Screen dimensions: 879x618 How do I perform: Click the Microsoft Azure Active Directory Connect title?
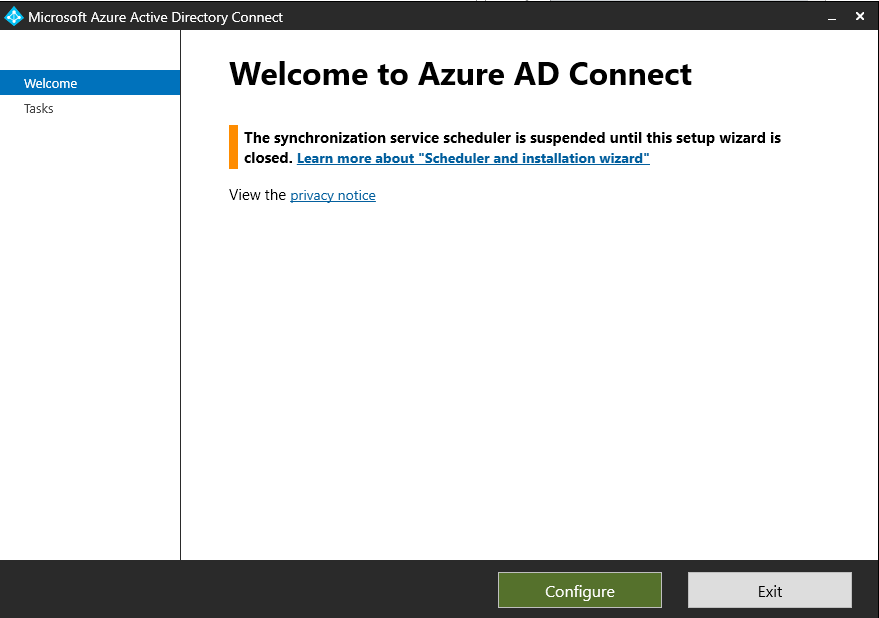point(155,16)
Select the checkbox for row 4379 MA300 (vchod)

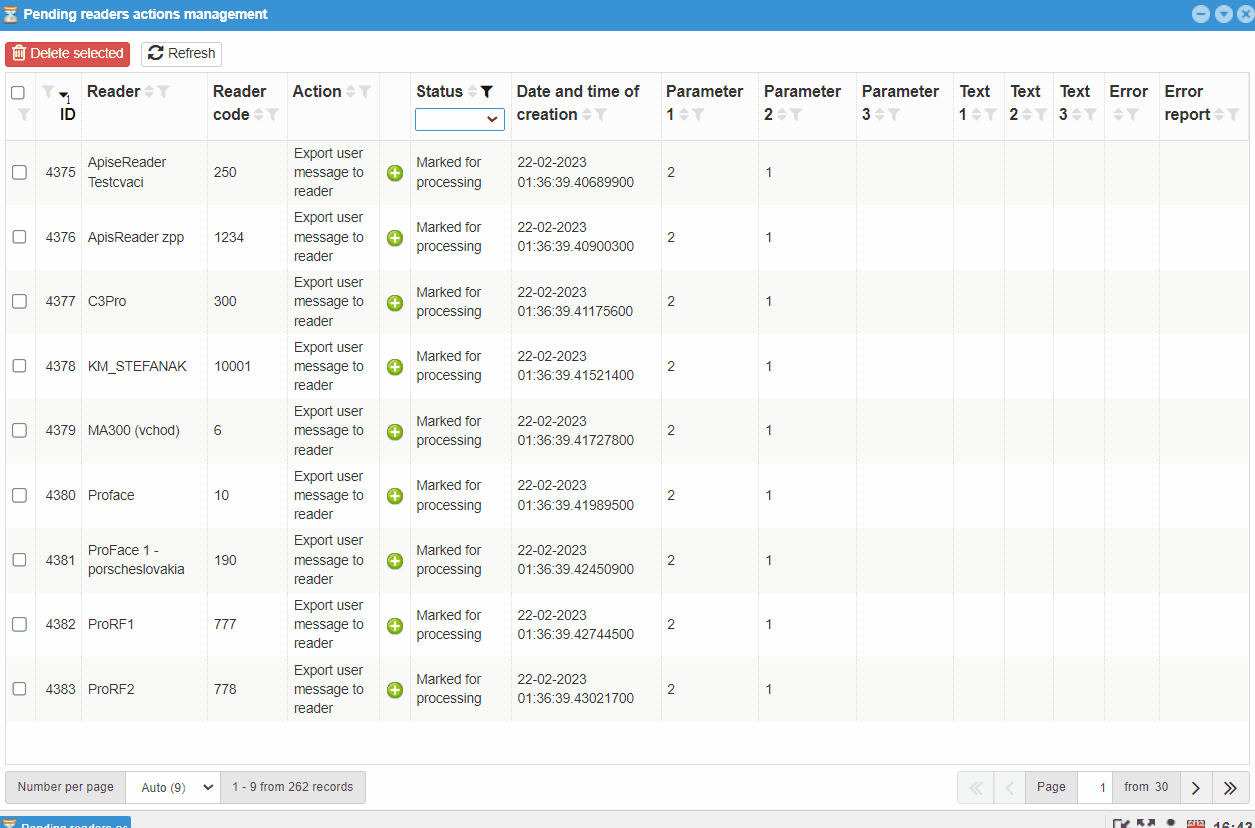[x=19, y=430]
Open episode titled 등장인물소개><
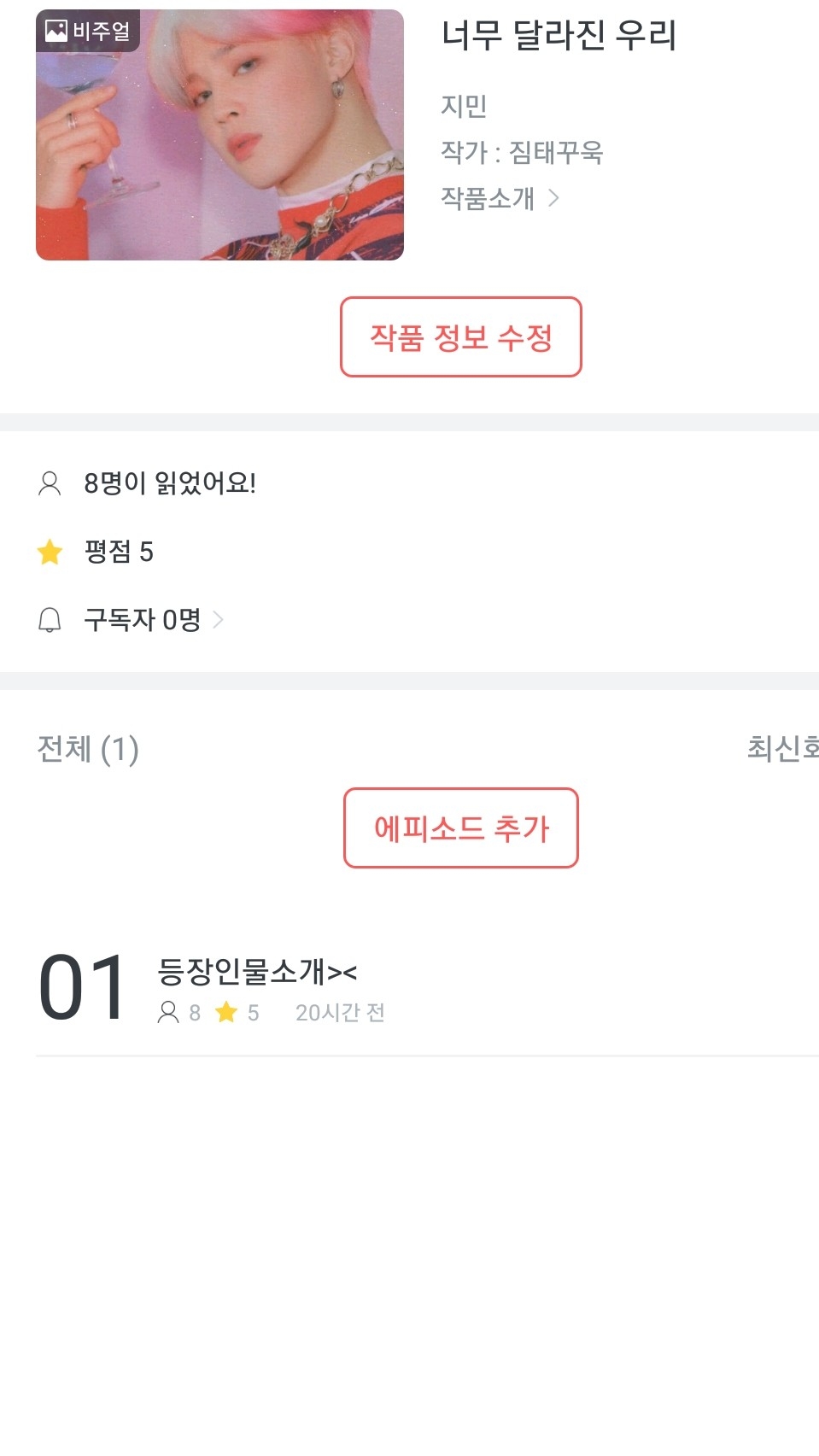 click(x=257, y=972)
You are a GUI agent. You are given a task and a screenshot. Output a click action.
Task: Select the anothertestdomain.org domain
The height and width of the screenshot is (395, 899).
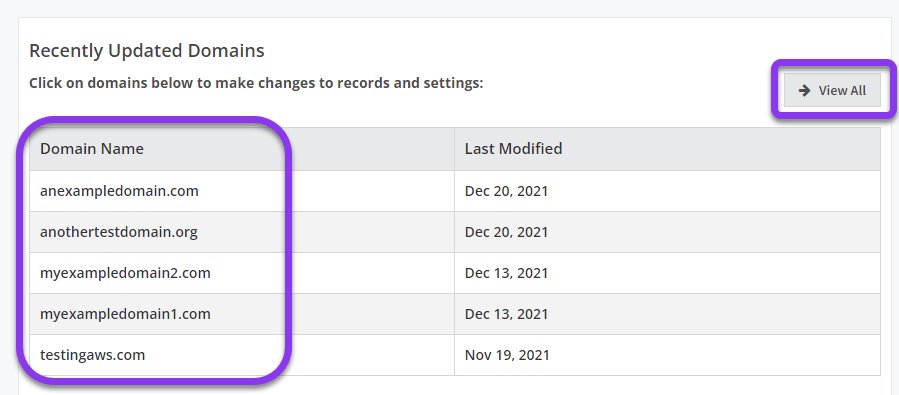tap(119, 232)
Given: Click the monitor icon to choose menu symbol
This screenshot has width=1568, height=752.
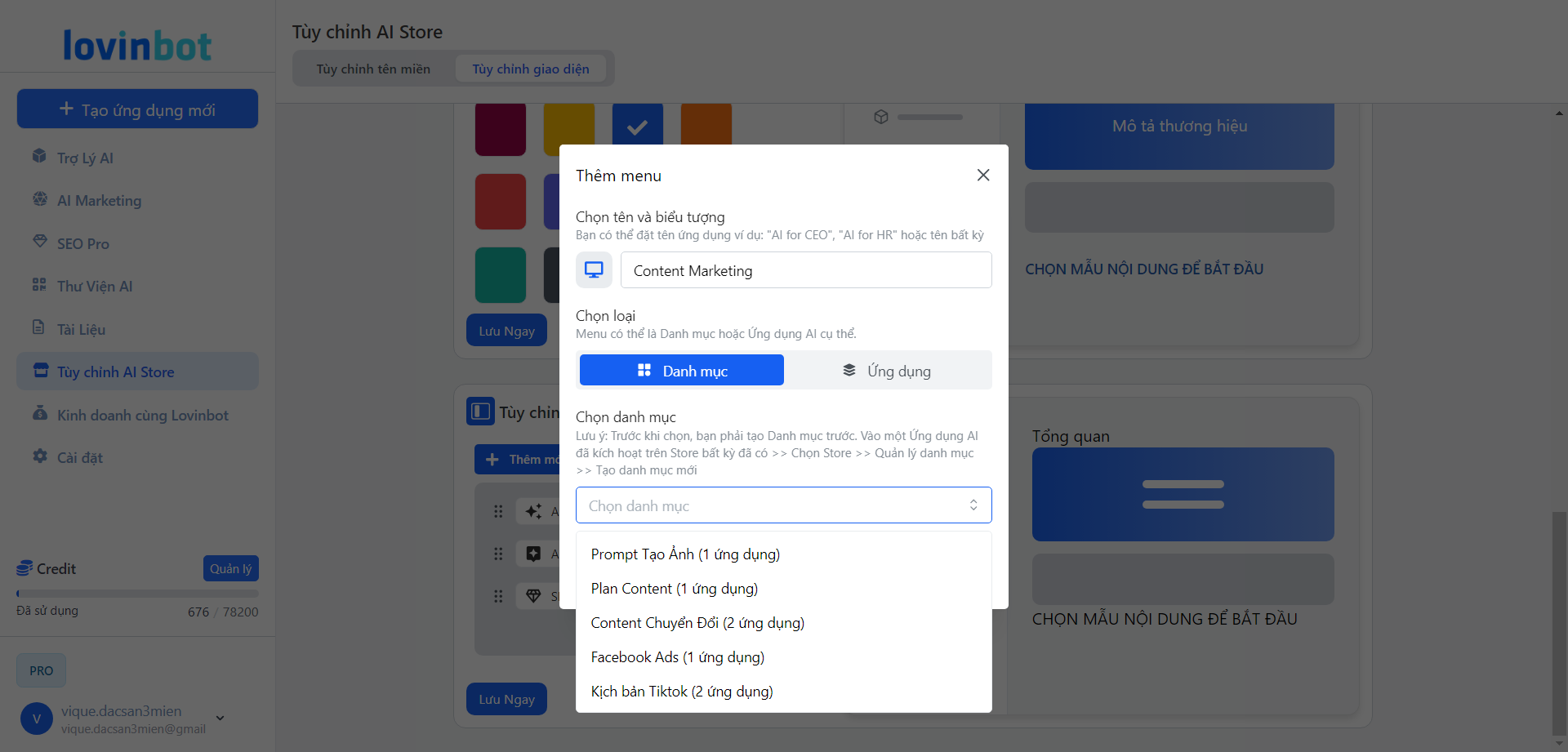Looking at the screenshot, I should [x=594, y=270].
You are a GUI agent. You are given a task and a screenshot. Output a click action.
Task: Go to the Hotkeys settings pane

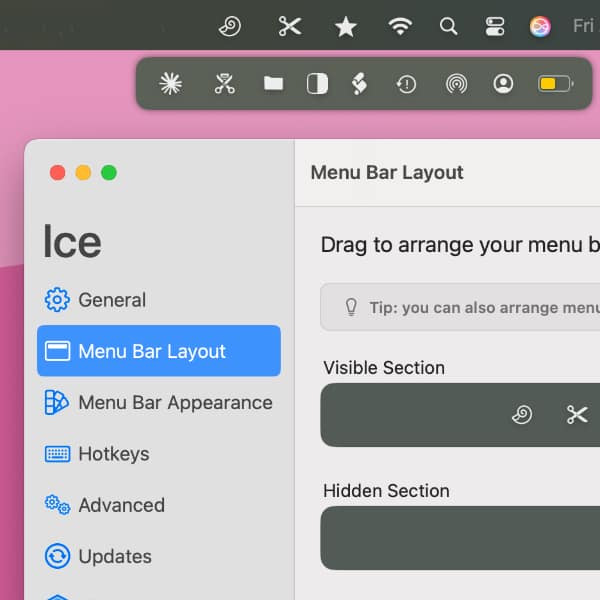113,454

## [How to complete this task]
Retype the whole listing exactly and leave the pictures out.

## [Exercise result]
Screen dimensions: 879x618 How do I perform: Click the Microsoft Azure Active Directory Connect title?
point(155,16)
Select the checkbox for row 4379 MA300 (vchod)

[x=19, y=430]
Open episode titled 등장인물소개><
 click(x=257, y=972)
You are a GUI agent. You are given a task and a screenshot. Output a click action.
Task: Select the anothertestdomain.org domain
The height and width of the screenshot is (395, 899).
tap(119, 232)
Given: Click the monitor icon to choose menu symbol
This screenshot has width=1568, height=752.
Looking at the screenshot, I should [x=594, y=270].
You are a GUI agent. You are given a task and a screenshot. Output a click action.
Task: Go to the Hotkeys settings pane

113,454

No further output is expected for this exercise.